[Extract]
Animal movements are direct responses to environmental changes, enabling them to find food, avoid predators, locate mates, and seek suitable habitats. Detecting a stimulus and reacting by moving is fundamental to an animal’s survival and reproduction.
Taxis
Taxis refers to a directed movement or orientation of an organism in response to an external stimulus. If an animal moves towards the stimulus, it is called positive taxis; if it moves away, it is negative taxis. This directional response is a precise way for organisms to navigate their environment.
Phototaxis is movement in response to light; moths exhibit positive phototaxis towards light, while cockroaches demonstrate negative phototaxis away from it. Chemotaxis involves responding to chemical signals, such as bacteria moving towards nutrients or away from toxins to locate resources and avoid danger.
Geotaxis involves movement in response to gravity. Some aquatic microorganisms display positive geotaxis by swimming downwards, while others show negative geotaxis by moving upwards in the water column. Thigmotaxis is the response to physical contact. Many insects, like cockroaches, exhibit positive thigmotaxis by seeking out tight spaces and maintaining contact with surfaces, providing a sense of security.
Rheotaxis describes directed movement in response to a current of water or air. Fish often exhibit positive rheotaxis, swimming against the current to maintain position and conserve energy. This behavior also aids migration in species like salmon.
Kinesis
Kinesis is a non-directed or random movement of an organism in response to the intensity of an external stimulus. Unlike taxis, the organism does not move towards or away from the stimulus in a specific direction. Instead, it changes its speed of movement or frequency of turning, which helps it remain in favorable conditions or leave unfavorable ones. This response is about adjusting activity levels rather than directional navigation.

[Collected material]

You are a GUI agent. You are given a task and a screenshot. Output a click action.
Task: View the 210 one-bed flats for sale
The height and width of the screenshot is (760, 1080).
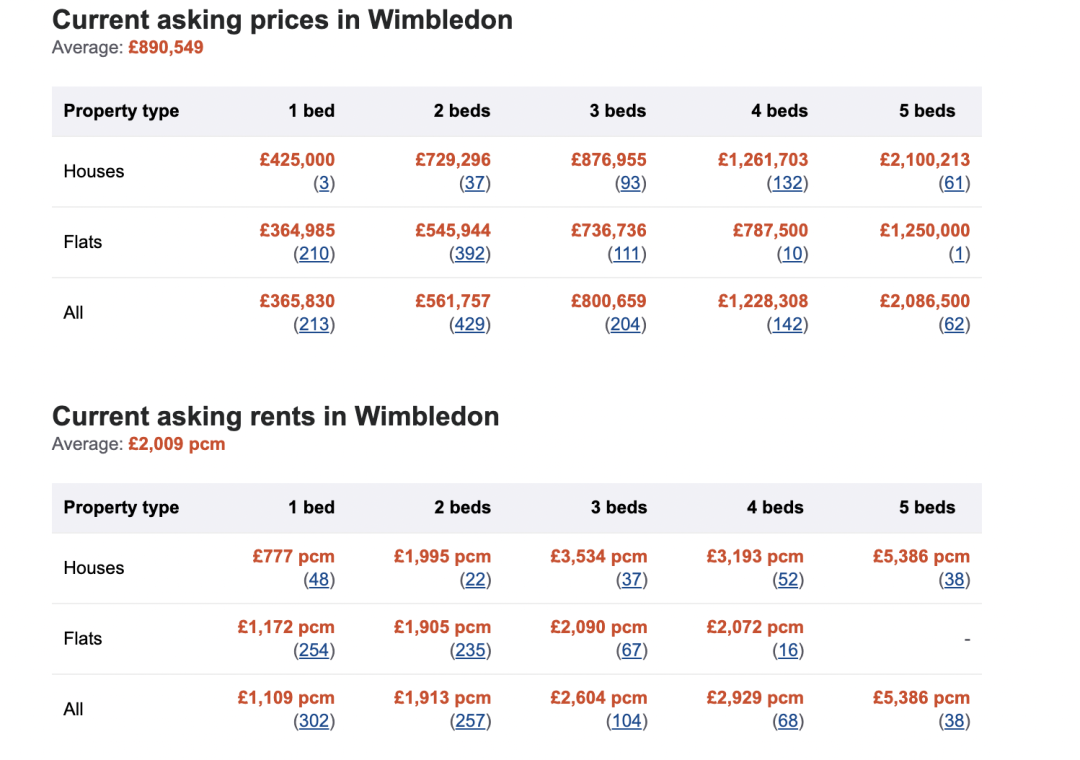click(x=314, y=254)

[Activity list]
1 - Answer these questions on the passage on animal movement:
(a) Which animal does the passage name as showing negative phototaxis?
(b) What do fish do when they show positive rheotaxis?
(c) In kinesis, what does an organism change instead of moving in a specific direction?
2 - Can you carry the passage on animal movement on from its final sentence?
The listing has no connection to the passage on animal movement.

[Outputs in order]
1 -
(a) Cockroaches.
(b) They swim against the current to maintain position and conserve energy.
(c) Its speed of movement or frequency of turning.

2 -
There are two main types of kinesis. Orthokinesis involves a change in the speed of an organism’s movement based on the stimulus intensity. For instance, woodlice, which prefer humid environments, will move faster in dry conditions and slow down or become less active when they encounter higher humidity. This increased movement in unfavorable conditions raises the probability of the woodlouse finding a more suitable, moist area.
Klinokinesis refers to a change in the frequency or rate of turning in response to stimulus intensity. An example is the behavior of flatworms, which turn more frequently when exposed to increasing light. This higher turning rate in bright areas means they spend more time in darker, preferred environments, as each turn allows them to sample a new direction. Bacteria like E. coli also exhibit klinokinesis by increasing their tumbling frequency in less favorable chemical gradients, allowing them to randomly explore and eventually find more hospitable environments. This undirected exploration helps organisms aggregate in optimal zones without needing to sense a specific direction.